The most serious problem these verses Rusty has posed is the question of what James 2:24 means: “You see that a man is justified by works, and not by faith alone.” Some imagine that this contradicts Paul in Romans 3:28: “For we maintain that a man is justified by faith apart from works of the Law.”

It appears certain that [James] is speaking of the manifestation, not of the imputation of righteousness, as if he had said, Those who are justified by faith prove their justification by obedience and good works, not by a bare and imaginary semblance of faith. In one word, he is not discussing the mode of justification, but requiring that the justification of all believers shall be operative. And as Paul contends that men are justified without the aid of works, so James will not allow any to be regarded as Justified who are destitute of good works .

James is not at odds with Paul. They are not antagonists facing each other with crossed swords rather they stand back to back, confronting different foes of the gospel. James affirmed that salvation is a gift bestowed according to the sovereign will of God. Now he is stressing the importance of faith’s fruit—the righteous behavior that genuine faith always produces. Paul, too, saw righteous works as the necessary proof of faith.

Those who imagine a discrepancy between James and Paul rarely observe that it was Paul who wrote, “Shall we sin because we are not under law but under grace? May it never be!” (Rom. 6:15); and “Having been freed from sin, you became slaves of righteousness” (v. 18). Thus Paul condemns the same error James is exposing here. Paul never advocated any concept of dormant faith.

When Paul writes, “by the works of the Law no flesh will be justified in His sight,” (Rom. 3:20), he is combating a Jewish legalism which insisted upon the need for works to be justified; James insists upon the need for works in the lives of those who have been justified by faith. Paul insists that no man can ever win justification through his own efforts … James demands that a man who already claims to stand in right relationship with God through faith must by a life of good works demonstrate that he has become a new creature in Christ. With this Paul thoroughly agreed. Paul was rooting out ‘works’ that excluded and destroyed saving faith; James was stimulating a sluggish faith that minimized the results of saving faith in daily life.

James and Paul both echo Jesus’ preaching. Paul’s emphasis is an echo of Matthew 5:3: “Blessed are the poor in spirit, for theirs is the kingdom of heaven.” Jame s’s teaching has the ring of Matthew 7:21: “Not everyone who says to Me, ‘Lord, Lord,’ will enter the kingdom of heaven; but he who does the will of My Father who is in heaven.” Paul represents the beginning of the Sermon on the Mount; James the end of it. Paul declares that we are saved by faith without the deeds of the law. James declares that we are saved by faith, which shows itself in works. Both James and Paul view good works as the proof of faith—not the path to salvation.

James could not be more explicit. He is confronting the concept of a passive, false “faith,” which is devoid of the fruits of salvation. He is not arguing for works in addition to or apart from faith. He is showing why and how, true, living faith always works. He is fighting against dead orthodoxy and its tendency to abuse grace. The error James assails is faith without works; justification without sanctification; salvation without new life.

Again, James echoes the Master Himself, who insisted on a theology of lordship that involved obedience, not lip-service. Jesus chided the disobedient ones who had attached themselves to Him in name only: “Why do you call Me, ‘Lord, Lord,’ and do not do what I say?” (Luke 6:46). Verbal allegiance, He said, will get no one to heaven: “Not everyone who says to Me, ‘Lord, Lord,’ will enter the kingdom of heaven; but he who does the will of My Father who is in heaven” (Matt. 7:21).

That is in perfect harmony with James: “Prove yourselves doers of the word, and not merely hearers who delude themselves” (1:22); for “faith, if it has no works, is dead, being by itself” (2:17).

Finally Rusty, many have responded to your repeated requests to explain the meaning of the verses at the top of this post. Some here and some in other posts. We will continue answering them, but then please do not claim that your questions have never been answered!

__________

◆ GOAL:
In the passage on James and Paul, which part of the Sermon on the Mount does Paul represent? The rows that come next are separate from the passage on James and Paul.

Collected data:

__________

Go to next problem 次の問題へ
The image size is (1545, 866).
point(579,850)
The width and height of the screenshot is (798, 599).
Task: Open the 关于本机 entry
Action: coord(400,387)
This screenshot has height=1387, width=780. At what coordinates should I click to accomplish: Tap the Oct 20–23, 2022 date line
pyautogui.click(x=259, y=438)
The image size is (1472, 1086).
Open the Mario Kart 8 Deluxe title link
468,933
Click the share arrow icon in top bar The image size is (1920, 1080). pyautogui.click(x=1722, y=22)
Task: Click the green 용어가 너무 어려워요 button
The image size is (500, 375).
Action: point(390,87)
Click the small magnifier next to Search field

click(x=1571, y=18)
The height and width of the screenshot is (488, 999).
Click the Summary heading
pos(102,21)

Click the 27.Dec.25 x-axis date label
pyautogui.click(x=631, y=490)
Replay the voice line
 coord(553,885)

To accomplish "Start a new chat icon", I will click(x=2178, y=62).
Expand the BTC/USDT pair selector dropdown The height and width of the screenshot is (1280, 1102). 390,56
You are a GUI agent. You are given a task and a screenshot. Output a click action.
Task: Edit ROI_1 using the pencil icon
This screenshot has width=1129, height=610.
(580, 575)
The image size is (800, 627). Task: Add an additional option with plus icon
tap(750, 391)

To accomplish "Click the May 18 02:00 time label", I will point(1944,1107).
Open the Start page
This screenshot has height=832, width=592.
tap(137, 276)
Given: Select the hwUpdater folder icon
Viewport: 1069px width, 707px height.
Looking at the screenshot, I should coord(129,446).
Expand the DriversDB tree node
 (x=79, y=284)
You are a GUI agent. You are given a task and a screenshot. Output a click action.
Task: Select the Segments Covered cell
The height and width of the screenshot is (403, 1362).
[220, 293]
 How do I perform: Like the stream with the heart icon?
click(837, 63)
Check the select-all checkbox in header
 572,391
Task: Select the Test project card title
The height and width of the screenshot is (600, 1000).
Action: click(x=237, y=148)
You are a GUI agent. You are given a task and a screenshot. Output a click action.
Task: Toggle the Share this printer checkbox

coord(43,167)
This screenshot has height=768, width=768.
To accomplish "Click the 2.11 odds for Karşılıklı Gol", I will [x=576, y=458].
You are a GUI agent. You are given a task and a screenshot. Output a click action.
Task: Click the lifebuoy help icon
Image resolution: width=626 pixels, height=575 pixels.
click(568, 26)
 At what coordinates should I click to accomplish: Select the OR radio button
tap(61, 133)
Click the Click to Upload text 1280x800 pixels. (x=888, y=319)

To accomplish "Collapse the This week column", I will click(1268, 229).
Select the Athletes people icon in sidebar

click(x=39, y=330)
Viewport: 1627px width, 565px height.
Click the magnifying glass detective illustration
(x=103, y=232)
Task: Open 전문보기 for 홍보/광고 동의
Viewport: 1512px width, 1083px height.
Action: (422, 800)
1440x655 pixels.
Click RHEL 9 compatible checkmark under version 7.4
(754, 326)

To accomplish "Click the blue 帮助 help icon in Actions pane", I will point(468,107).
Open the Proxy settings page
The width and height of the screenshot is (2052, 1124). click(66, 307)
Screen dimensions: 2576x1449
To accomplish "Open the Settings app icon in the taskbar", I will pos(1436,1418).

__________

◆ OUTPUT OF THE EXERCISE:
Paul represents the beginning of the Sermon on the Mount.